● **PROBLEM REQUIREMENTS**:
Each line of the material below with the word "text" is to be reported.
══════
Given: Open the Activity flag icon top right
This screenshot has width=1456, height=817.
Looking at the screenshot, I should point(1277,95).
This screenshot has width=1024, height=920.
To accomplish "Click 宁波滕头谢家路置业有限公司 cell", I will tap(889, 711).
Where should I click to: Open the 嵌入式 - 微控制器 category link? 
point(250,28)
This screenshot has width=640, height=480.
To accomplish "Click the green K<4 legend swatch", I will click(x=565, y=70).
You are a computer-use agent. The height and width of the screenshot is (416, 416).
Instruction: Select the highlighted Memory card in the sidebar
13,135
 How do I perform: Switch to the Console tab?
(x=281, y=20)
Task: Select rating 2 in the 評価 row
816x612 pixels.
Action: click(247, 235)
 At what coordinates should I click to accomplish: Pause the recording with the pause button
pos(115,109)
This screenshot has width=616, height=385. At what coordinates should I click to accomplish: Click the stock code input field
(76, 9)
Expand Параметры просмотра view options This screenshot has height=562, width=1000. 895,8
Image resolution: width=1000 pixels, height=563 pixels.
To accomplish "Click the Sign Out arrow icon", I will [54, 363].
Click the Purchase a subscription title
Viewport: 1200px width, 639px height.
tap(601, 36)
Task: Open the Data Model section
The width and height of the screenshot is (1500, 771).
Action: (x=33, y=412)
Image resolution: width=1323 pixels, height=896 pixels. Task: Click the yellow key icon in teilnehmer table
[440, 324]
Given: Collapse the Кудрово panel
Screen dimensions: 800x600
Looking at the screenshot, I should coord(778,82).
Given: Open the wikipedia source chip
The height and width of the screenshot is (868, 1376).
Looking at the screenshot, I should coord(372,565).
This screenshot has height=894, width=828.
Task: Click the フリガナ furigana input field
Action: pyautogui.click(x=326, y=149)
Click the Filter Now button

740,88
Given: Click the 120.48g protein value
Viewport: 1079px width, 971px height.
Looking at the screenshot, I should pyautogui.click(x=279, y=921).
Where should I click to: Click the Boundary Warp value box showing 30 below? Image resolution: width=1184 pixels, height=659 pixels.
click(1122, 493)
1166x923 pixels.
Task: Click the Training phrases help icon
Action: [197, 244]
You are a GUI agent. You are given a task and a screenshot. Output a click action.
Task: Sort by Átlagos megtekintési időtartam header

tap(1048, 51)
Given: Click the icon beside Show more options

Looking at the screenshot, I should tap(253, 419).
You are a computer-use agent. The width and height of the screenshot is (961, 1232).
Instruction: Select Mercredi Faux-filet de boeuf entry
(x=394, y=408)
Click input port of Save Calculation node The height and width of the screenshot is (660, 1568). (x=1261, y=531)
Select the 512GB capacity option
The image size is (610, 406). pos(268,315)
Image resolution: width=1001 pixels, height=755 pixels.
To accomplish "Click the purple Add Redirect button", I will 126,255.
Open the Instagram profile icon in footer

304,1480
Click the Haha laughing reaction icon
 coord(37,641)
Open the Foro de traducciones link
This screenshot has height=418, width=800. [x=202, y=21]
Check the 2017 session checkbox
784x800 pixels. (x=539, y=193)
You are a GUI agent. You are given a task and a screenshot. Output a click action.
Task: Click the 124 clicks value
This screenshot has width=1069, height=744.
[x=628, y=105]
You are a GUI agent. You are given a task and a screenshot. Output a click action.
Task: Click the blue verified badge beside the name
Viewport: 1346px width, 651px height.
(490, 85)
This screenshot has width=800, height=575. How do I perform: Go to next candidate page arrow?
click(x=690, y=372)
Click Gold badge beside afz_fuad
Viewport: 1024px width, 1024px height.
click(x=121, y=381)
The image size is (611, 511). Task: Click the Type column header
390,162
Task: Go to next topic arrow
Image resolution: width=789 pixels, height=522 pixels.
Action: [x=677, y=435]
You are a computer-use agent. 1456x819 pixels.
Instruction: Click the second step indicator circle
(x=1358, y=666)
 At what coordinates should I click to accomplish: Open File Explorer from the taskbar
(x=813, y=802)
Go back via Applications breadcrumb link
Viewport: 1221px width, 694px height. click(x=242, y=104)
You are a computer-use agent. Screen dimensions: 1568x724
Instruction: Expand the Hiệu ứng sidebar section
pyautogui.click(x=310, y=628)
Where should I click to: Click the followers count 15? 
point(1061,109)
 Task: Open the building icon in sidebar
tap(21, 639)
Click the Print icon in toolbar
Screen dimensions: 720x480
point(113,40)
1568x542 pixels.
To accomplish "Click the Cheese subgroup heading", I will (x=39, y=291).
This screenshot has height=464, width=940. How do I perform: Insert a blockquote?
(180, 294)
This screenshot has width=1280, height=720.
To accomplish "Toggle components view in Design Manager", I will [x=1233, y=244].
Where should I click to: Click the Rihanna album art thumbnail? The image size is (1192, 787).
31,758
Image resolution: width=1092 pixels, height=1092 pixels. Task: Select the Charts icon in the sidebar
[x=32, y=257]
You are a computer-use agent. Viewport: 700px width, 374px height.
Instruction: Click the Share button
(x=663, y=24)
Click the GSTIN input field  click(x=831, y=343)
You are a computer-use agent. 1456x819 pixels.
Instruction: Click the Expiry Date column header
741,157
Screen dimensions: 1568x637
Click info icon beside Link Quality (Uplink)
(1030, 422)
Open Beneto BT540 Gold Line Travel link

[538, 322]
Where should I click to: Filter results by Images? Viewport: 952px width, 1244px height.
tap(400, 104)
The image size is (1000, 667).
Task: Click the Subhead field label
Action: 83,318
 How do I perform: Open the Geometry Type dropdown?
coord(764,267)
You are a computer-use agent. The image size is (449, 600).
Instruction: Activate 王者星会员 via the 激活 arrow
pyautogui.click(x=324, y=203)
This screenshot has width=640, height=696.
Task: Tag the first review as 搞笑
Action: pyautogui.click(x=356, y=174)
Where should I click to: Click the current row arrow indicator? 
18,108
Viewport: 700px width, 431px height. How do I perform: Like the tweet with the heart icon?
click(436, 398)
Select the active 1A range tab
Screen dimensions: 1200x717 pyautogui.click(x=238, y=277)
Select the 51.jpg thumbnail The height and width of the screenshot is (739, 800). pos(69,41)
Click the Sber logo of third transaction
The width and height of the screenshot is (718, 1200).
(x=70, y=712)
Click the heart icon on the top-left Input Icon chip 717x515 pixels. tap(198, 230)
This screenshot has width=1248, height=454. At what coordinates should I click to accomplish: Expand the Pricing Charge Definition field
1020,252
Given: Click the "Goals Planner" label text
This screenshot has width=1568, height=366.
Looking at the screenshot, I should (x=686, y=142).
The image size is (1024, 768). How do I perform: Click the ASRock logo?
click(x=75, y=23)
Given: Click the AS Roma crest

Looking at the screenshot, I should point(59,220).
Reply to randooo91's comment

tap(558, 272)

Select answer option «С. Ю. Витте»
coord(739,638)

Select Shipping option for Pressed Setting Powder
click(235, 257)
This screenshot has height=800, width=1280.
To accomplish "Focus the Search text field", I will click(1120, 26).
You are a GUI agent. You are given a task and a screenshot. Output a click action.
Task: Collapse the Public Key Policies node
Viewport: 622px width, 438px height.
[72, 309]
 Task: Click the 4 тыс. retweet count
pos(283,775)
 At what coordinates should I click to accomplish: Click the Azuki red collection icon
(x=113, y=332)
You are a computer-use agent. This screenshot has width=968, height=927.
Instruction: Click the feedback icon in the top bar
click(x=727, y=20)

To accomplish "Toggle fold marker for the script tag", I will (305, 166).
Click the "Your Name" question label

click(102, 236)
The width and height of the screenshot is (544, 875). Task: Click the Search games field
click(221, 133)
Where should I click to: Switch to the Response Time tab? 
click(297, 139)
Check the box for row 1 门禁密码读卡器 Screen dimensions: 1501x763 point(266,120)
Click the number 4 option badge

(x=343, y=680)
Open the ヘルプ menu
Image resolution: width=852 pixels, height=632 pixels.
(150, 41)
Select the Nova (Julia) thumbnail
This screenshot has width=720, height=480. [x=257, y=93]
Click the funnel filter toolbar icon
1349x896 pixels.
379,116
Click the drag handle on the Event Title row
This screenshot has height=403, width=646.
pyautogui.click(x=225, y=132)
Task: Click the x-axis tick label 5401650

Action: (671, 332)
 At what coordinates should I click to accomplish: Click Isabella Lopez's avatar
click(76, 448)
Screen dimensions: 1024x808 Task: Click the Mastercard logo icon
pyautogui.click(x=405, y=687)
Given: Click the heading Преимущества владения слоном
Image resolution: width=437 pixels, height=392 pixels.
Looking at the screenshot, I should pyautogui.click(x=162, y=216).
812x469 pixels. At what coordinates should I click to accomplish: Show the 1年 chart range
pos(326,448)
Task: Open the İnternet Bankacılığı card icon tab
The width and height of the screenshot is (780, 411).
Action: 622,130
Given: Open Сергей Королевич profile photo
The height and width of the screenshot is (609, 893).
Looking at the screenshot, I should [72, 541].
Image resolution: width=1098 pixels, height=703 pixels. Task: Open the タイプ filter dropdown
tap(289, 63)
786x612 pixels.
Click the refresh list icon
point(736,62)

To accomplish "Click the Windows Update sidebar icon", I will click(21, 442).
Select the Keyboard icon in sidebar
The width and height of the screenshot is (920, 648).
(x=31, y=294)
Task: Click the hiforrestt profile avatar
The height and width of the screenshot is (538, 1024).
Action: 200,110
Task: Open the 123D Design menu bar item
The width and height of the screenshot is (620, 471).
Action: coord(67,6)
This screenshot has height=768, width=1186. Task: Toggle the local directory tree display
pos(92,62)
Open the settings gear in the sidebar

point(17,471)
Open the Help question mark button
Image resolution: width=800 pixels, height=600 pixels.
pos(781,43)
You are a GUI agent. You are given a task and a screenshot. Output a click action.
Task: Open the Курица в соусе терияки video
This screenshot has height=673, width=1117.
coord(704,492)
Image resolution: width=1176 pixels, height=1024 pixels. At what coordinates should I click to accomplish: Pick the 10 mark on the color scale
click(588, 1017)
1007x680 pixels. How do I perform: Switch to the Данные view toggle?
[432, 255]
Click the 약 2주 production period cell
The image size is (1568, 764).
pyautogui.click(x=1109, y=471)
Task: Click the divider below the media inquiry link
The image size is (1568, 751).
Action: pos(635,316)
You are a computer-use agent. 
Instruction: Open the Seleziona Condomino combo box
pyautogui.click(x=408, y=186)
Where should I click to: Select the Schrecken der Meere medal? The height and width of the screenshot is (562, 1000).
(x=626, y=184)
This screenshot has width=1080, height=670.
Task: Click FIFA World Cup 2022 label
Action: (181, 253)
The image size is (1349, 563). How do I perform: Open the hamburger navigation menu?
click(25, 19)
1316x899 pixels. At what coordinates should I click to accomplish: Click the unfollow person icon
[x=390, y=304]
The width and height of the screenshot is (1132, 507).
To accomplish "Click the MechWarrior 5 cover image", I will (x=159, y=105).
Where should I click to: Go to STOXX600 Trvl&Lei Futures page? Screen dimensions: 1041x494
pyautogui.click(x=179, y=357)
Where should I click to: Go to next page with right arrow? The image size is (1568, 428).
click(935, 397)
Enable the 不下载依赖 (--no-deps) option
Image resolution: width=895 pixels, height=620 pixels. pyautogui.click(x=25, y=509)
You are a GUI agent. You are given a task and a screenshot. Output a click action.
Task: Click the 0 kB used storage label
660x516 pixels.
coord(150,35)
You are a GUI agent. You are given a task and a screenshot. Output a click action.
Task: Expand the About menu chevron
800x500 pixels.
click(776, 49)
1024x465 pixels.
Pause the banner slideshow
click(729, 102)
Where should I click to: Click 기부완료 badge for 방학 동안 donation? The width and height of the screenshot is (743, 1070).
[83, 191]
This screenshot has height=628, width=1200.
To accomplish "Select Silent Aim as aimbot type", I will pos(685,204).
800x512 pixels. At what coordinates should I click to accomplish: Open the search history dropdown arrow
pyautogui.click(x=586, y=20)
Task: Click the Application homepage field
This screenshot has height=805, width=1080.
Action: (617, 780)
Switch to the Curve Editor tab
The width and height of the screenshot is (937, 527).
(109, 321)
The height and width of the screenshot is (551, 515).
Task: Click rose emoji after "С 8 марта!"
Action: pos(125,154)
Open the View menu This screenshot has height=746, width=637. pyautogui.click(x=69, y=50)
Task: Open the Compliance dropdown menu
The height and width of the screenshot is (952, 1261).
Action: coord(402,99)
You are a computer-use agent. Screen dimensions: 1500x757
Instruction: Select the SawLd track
══════
● **FINAL ANSWER**:
Given: Click the "Goals Planner" label text
To accomplish "Focus the Search text field", I will click(1120, 26).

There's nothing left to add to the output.